20/2/08
O rato da biblioteca
- Não se há de confundir o belo com o bom, pois isso traz muitos percalços - diz o Senhor.
Um escritor entretinha-se em seu trabalho, observando de vez em quando um rato brincalhão, que passeava por seu gabinete. O pequeno roedor, visto de perto, era bonito: sua cor, suas maneiras agitadas, seu pequenino focinho miúdo, tudo nele era gracioso. O intelectual comprazia-se, satisfeito, ao vê-lo em seu aposento, e reconhecia que os desenhistas de Tom e Jerry ou de Mickey, heróis de seus filmes de infância, haviam trabalhado com acerto.

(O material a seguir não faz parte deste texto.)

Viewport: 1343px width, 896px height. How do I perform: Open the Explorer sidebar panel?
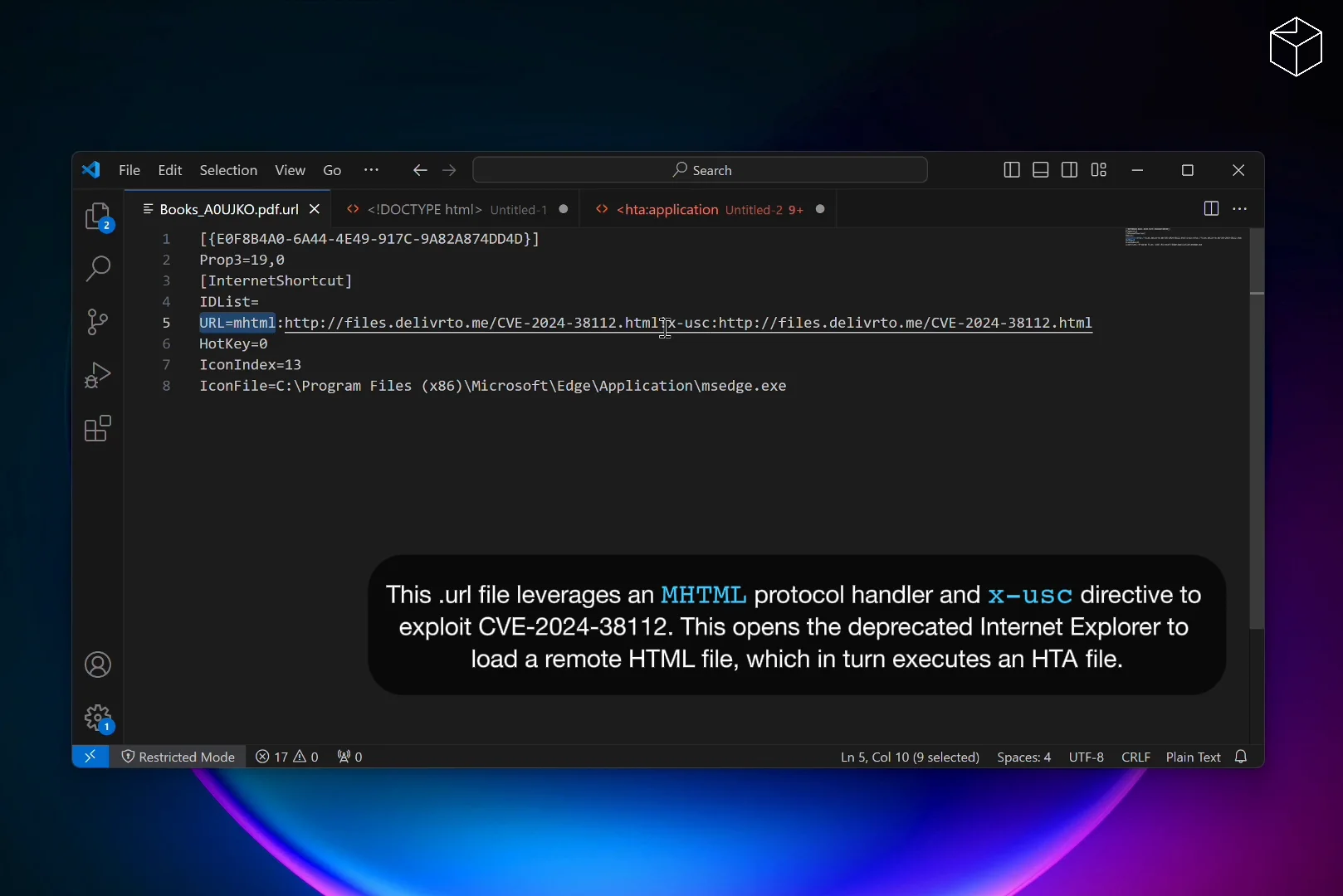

Certa manhã, todavia, ao entrar em sua biblioteca, observou que um maço de folhas que havia deixado sobre a mesa lá não estava. Olhou atentamente, e viu um pó cinzento, minúsculos pedacinhos de papel picotado e muitos excrementos pretos, o que confirmava que o rato havia dado um estúpido fim a seu capital.
No reino dos céus, muitos se deixam cativar por um semblante bonito, por um corpo incomparável, por um olhar sedutor, e que começa sendo um prazer momentâneo se converte na perda total dos próprios valores, para que depois essa pessoa fascinante se distancie, deixando um indício de vaidade, egoísmo e vazio.
É preciso proteger as coisas que têm valor, sem se deixar iludir pelo que é apenas atraente.